To gauge how large an adjustment to make for work performed outside the practice, you can consult MGMA’s Cost Survey, which breaks down the median number of staff members per FTE physician by job responsibility as shown in "MGMA staffing benchmarks by job category."
If your practice does not perform clinical lab and radiology services and sends transcription to an outside source, for example, the total number of full-time staff you require is probably going to be less than MGMA’s benchmark of 4.67 per physician.
MGMA STAFFING BENCHMARKS BY JOB CATEGORY
MGMA’s 2001 Cost Survey, breaks down the median number of staff members per FTE physician for family practices as shown below. (Warning: Do not expect the sum of these numbers to equal the overall median staff-per-FTE-physician ratio; that is determined separately.)
|Managed care administrative||0.16|
|Housekeeping, maintenance, security||0.14|
|Medical secretaries, transcribers||0.34|
|Other administrative support||0.13|
|MAs, nurse aides||0.76|
|Radiology and imaging||0.21|
|Contracted support staff||0.23|
Staff salaries. The final adjustment involves comparing staff salaries to gross revenue. When using this comparison, it is important to be aware that revenue (the money brought into the practice) depends largely on the staff’s ability to get the work done. Understaffing in the billing office or inexperienced staff at the front desk will usually result in lower revenue for the practice.
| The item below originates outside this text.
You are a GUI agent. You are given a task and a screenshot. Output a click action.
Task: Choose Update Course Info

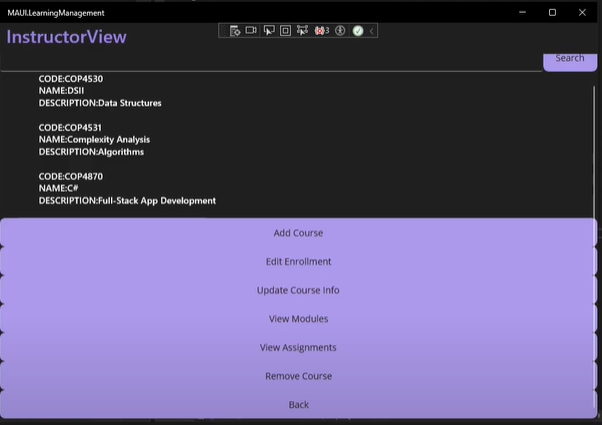coord(298,290)
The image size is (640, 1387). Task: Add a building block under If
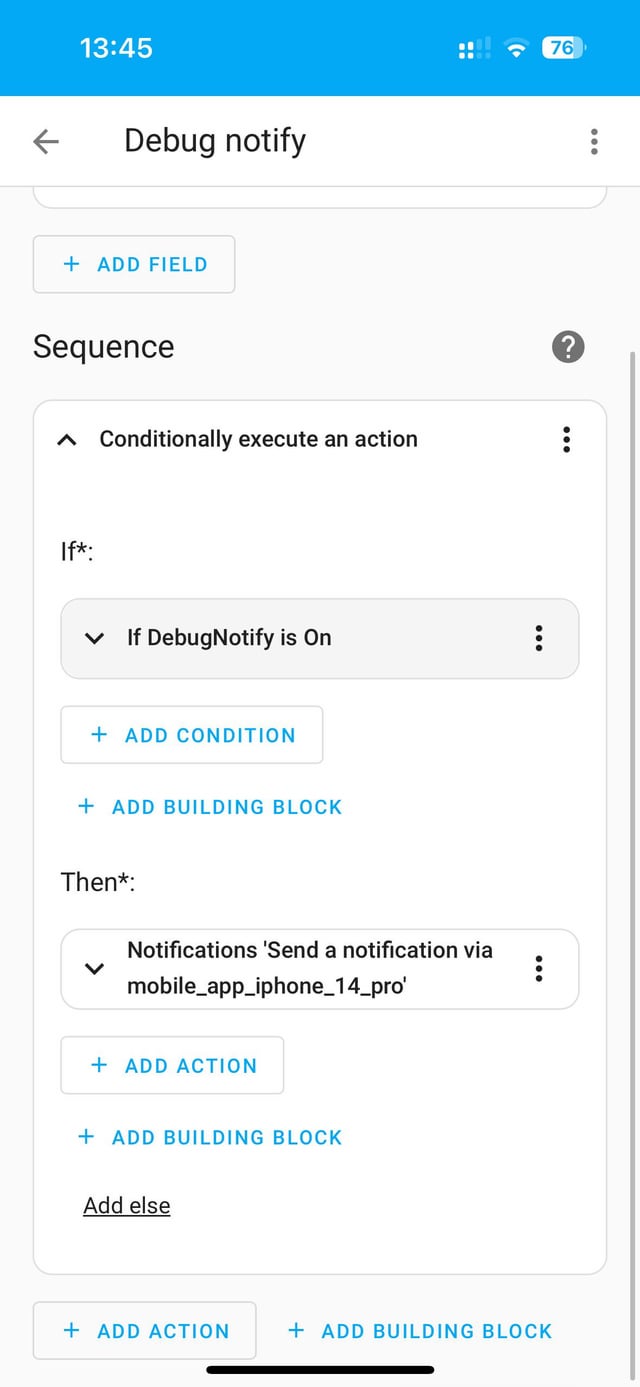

Thus, reducing staff to save money can be like stopping your watch to save time – a futile exercise. In fact, staffing costs may need to increase in the short-term to strengthen revenue in the long-term.
If your staffing costs as a percentage of revenue are much greater than comparison figures, first examine whether you have a revenue problem, not a staffing problem. For example, your fee schedule may be too low, you may have poor managed care contracts or you may need to improve your collections. Revenue problems can paint a darker staffing picture than actually exists.
Once the practice has completed the benchmarking process, the physicians and practice leaders need to ask themselves the following questions before making any staffing changes:
Am I happy with the way the practice is currently functioning?
Am I willing to improve my own efficiency so I require less staff time?
Am I willing to pay more for staff in order to attract and retain more experienced workers?
Are my staff and patients satisfied with the way the practice functions?
If a practice’s staffing levels are slightly higher than the benchmarks yet its performance is strong in other key areas, its physicians should be cautious about reducing staff. Studies performed by MGMA, as well as other private organizations, illustrate that better-performing practices (those with high patient satisfaction levels and high revenue) tend to have slightly more support staff per physician. This finding highlights the problem of taking benchmarks at face value, a factor that needs to be paramount in the minds of physicians and managers as they pursue the most favorable staffing levels for their practices. Only by combining industry data with your own unique knowledge about your practice will you be able to move forward with an enlightened staffing plan.